Morse sent descriptions and drawings of his proposed cable to the experimental genius Sir Michael Faraday. Twenty-five years earlier, Faraday had generated electricity by rotating a copper disk in the field of some horseshoe magnets, a demonstration of electromagnetic induction that pointed the way to the creation of electric motors and dynamos. Morse hailed him as a fellow scientist. He said he had noticed that a prospectus from the British side of Field’s New York, Newfoundland, and London company identified Faraday as “Electrician.” “I have been elected to a similar office,” Morse explained. In his eleven-page letter he boasted of his pioneer cable-laying in New York harbor and his prophecy of transatlantic communication, but mostly sought Faraday’s views on what problems underseas operation might present.

Faraday did not reply. In seeking recognition as a fellow scientist from him, Morse miscalculated. The theoretical level of Faraday’s investigations was unapproachably beyond Morse’s expertise or even comprehension. And he learned from an acquaintance in England that Faraday took offense at being addressed as an “Electrician” to a company.

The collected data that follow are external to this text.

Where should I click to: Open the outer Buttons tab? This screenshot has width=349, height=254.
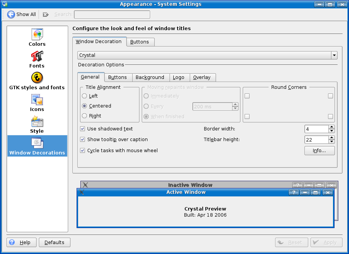[x=139, y=42]
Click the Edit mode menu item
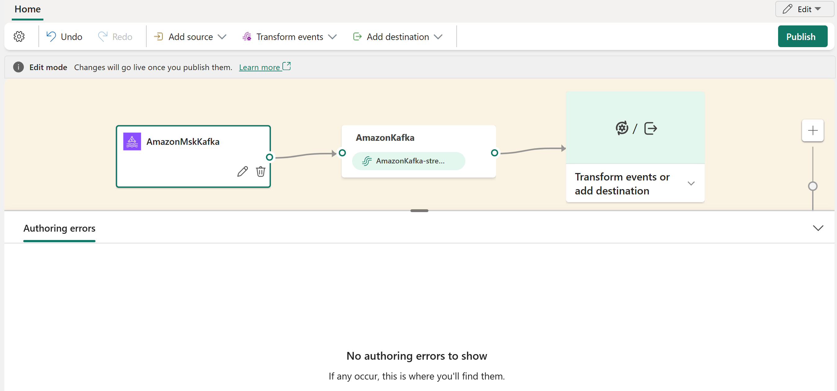Image resolution: width=837 pixels, height=391 pixels. [49, 67]
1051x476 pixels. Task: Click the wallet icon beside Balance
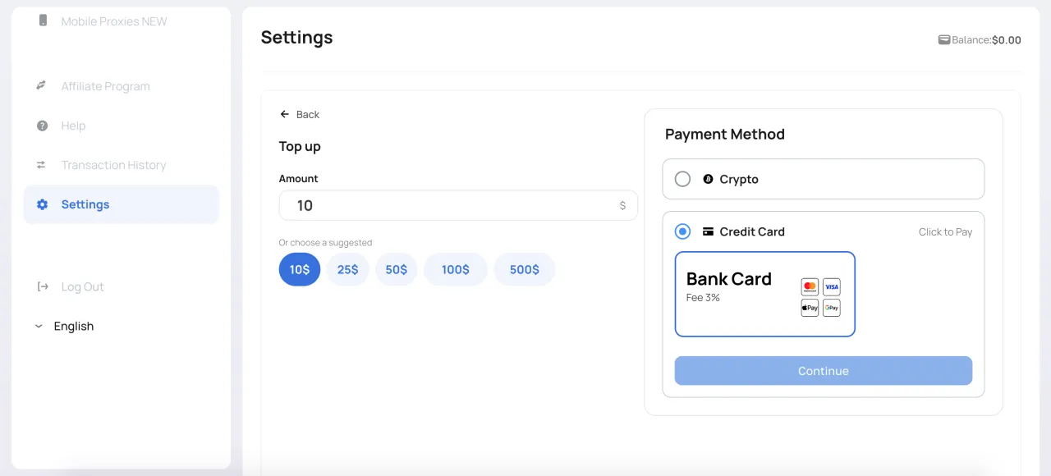coord(944,39)
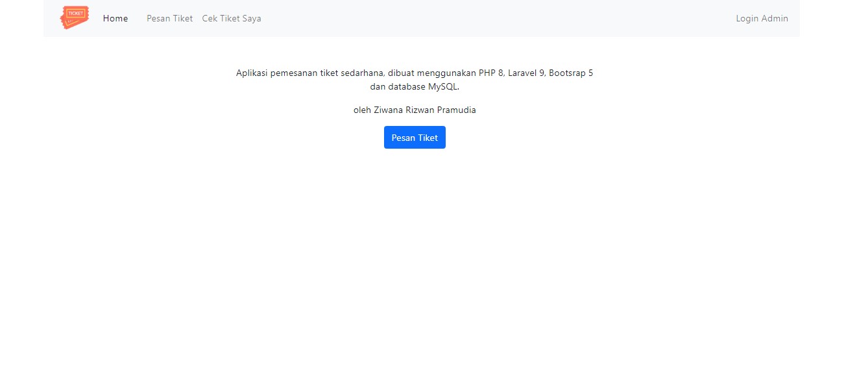Image resolution: width=857 pixels, height=372 pixels.
Task: Click the word sedarhana in description
Action: pos(363,73)
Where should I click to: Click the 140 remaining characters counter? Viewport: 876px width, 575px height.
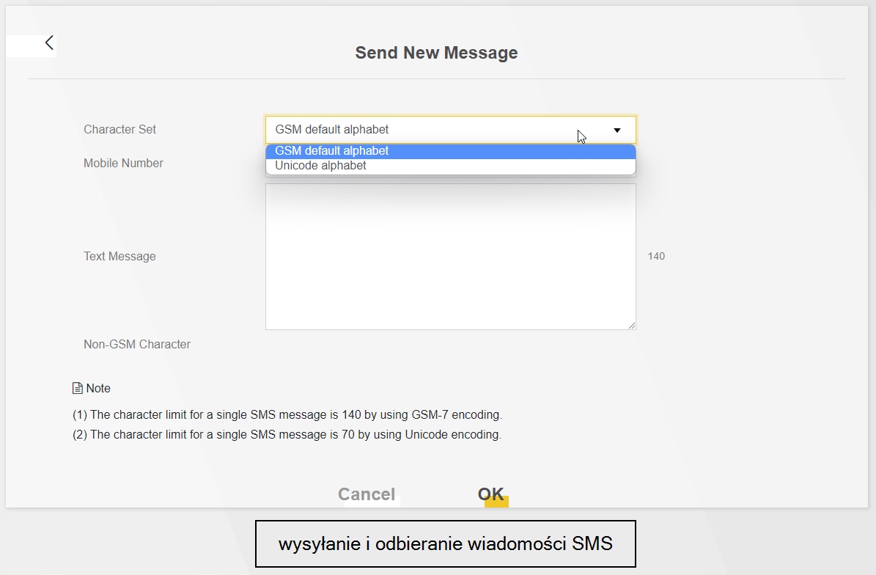(656, 257)
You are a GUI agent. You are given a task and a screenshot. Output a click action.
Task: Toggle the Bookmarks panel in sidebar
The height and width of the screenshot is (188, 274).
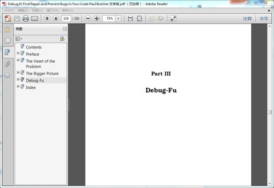pos(7,52)
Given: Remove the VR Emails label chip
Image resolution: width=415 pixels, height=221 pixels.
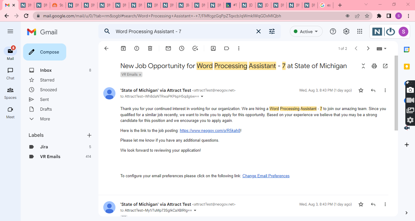Looking at the screenshot, I should point(140,74).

From love of science and a sense of civic duty Faraday freely imparted his knowledge, but he stayed out of the marketplace: “no consideration would induce him to take part in any Company of a speculative or commercial character.” Morse’s acquaintance nevertheless relayed Faraday’s view that a current could no doubt be sent across the ocean. The chief problem, Faraday believed—correctly—would be the weight and strength of the cable, and the difficulty of laying it.

Morse quickly learned that he may also have misjudged his new business associates. Given the steep cost of lawsuits, many telegraph companies bought or leased rival lines rather than fight them in court.

For the same reason, Field wanted to acquire some small eastern companies that used Royal House’s printing telegraph. Morse liked Field personally, but the idea of Field’s group operating Morse lines together with House’s “rotten affair” insulted him. “I will on no account consent to put an inflated, bepuffed, lying abortion, on the same footing with my invention,” he told Field. He still intended to sue House for infringement, and believed that in the wake of the Supreme Court ruling he would be awarded heavy damages: “I do not feel like paying them money instead of receiving it.”

Kendall too was disturbed by Field’s willingness to consolidate with House companies. What troubled him even more, however, was the risky and one-sided agreement Field had extracted from Morse. Morse’s grant of patent rights at no charge to the New York, Newfoundland, and London company would be resented by Morse companies, which had paid for the rights. Also, Morse’s attempts to persuade other lines to transmit Field’s international messages at half price created a conflict of interest, since Morse himself owned stock in many of those lines. The other stockholders would suspect him of sacrificing them to serve his interest in Field’s line. Kendall warned Morse that the agreement would bring him distrust and ill will, and implored him to cancel it. “They ought never to have asked you to enter into it,” he said; “I have reason to doubt the sincerity but none to make me doubt the utter selfishness of these people.”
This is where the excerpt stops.